Solo il cessate il fuoco ed una garanzia internazionale consentirebbe agli ucraini di proseguire la resistenza all’invasore senza armi, attraverso la disobbedienza civile, l’organizzazione di comunità solidali, l’indisponibilità alla cancellazione delle proprie identità nazionali (che anche in Ucraina, sono diverse e non una sola). Lo sciopero generale degli operai dei cantieri Lenin in Polonia servì molto di più che i missili Cruise a far sfarinare il regime di Varsavia. Un territorio così vasto come l’Ucraina di oltre 40 milioni di abitanti non può essere occupato stabilmente da un esercito di 200mila soldati, senza che cresca una opposizione anche in Russia. Le migliaia di arresti di pacifisti indicano che il fronte interno è il più ingestibile da parte dell’oligarchia legata al regime.
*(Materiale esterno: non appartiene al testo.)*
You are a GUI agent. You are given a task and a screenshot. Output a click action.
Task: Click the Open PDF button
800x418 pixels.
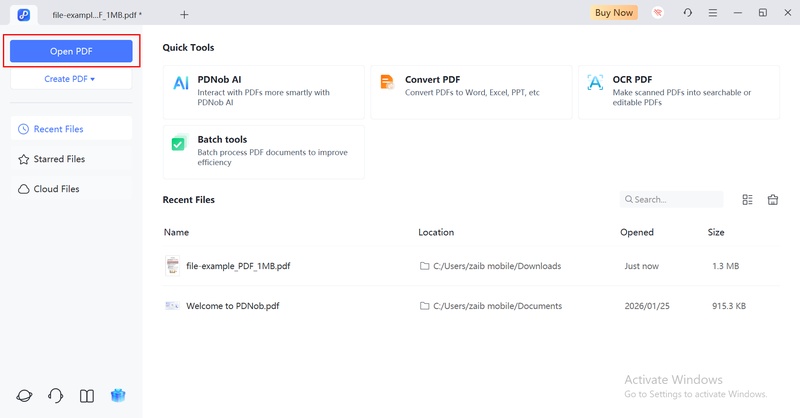click(70, 51)
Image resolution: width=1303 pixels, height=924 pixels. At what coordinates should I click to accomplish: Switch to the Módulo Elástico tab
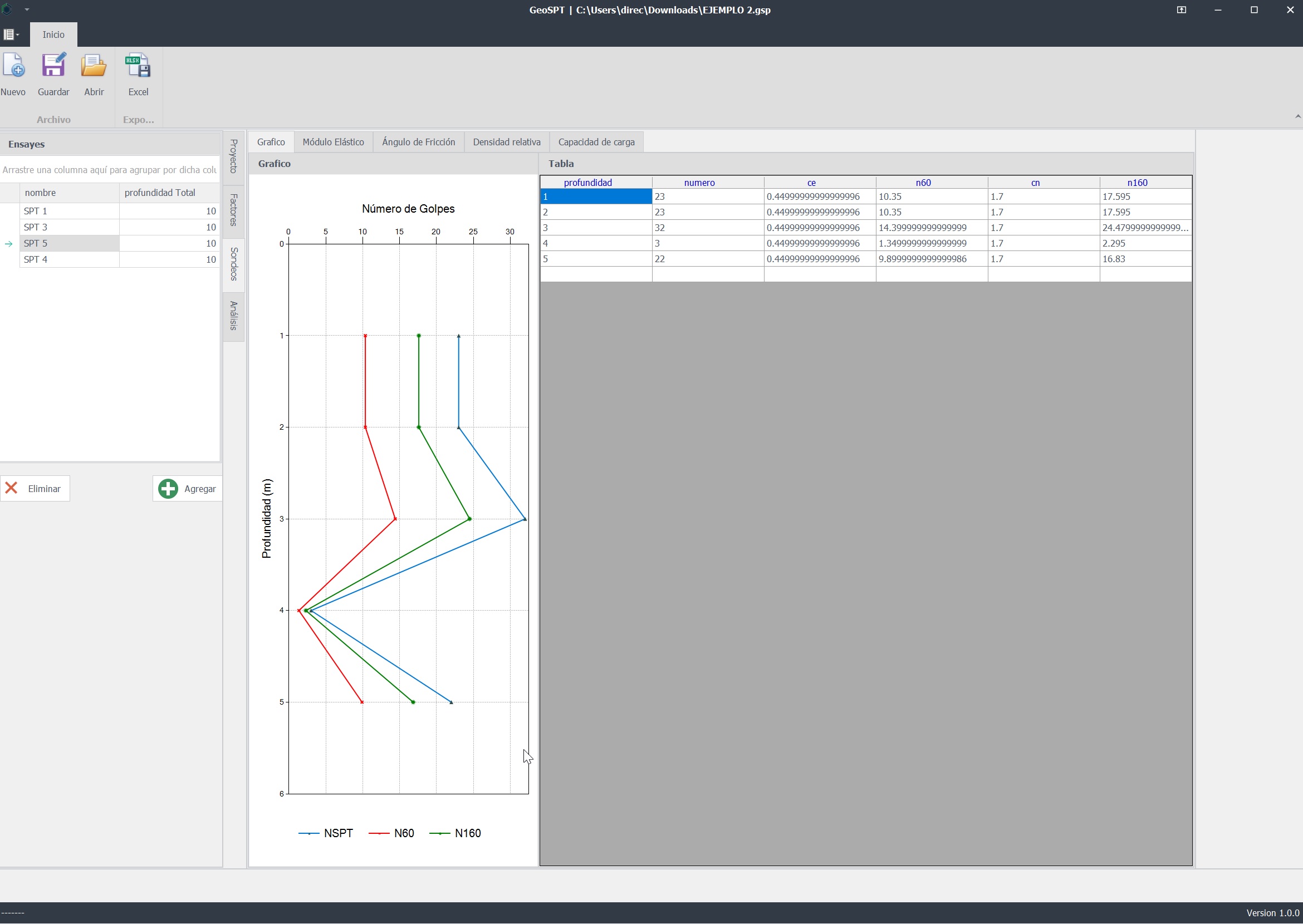click(x=333, y=142)
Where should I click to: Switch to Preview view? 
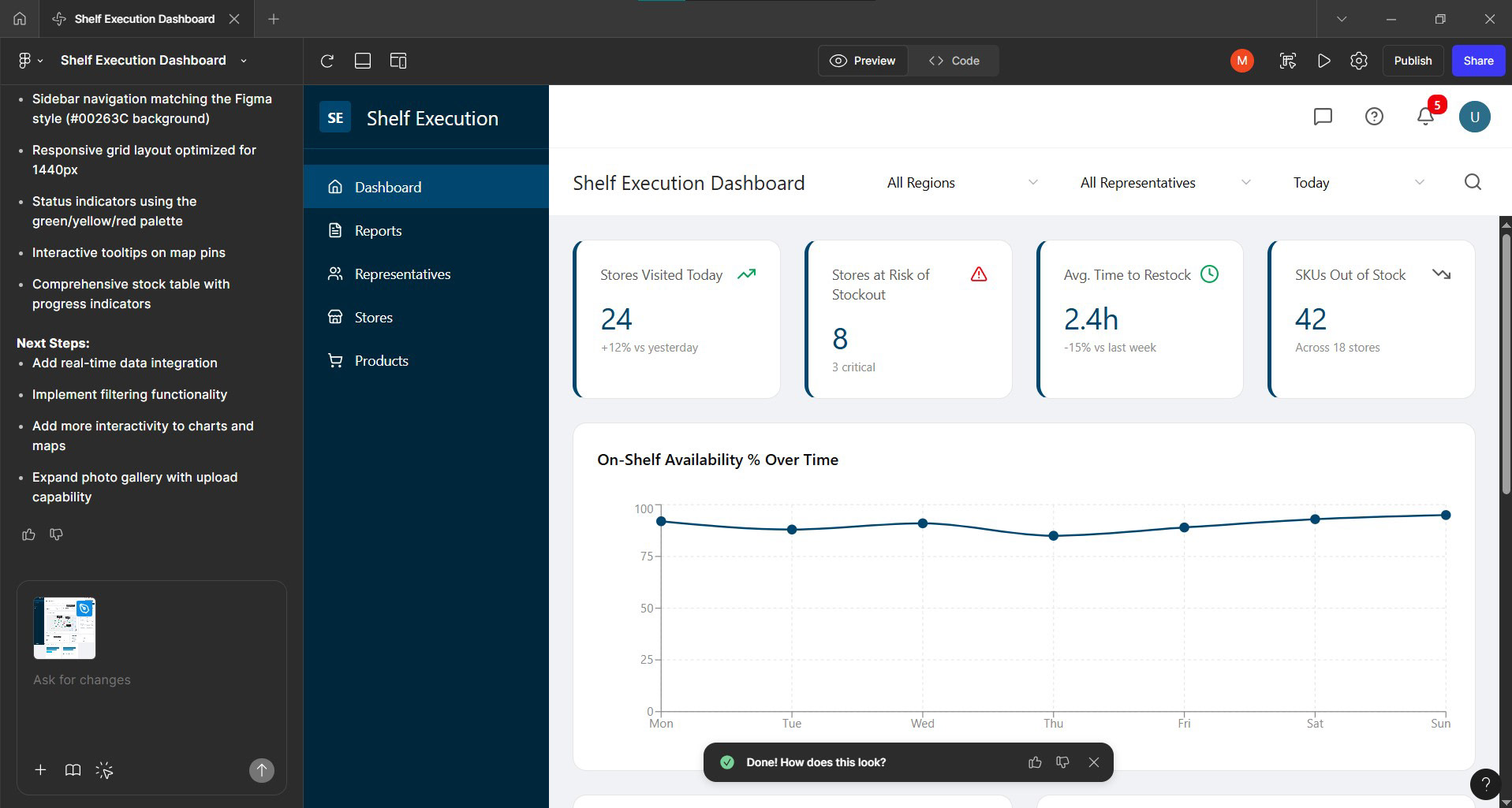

Perché il problema è anche questo: che non esiste soluzione militare, anche se tragicamente oggi praticata, neanche per Putin. L’unica soluzione è la trattativa, il negoziato, far tacere le armi. Avere la forza e non la ragione alla fine non paga e i popoli si liberano lo stesso. Per fare questo bisogna salvare il popolo ucraino dal bagno di sangue anche perché ognuno di loro sarà prezioso in vita per continuare la lotta.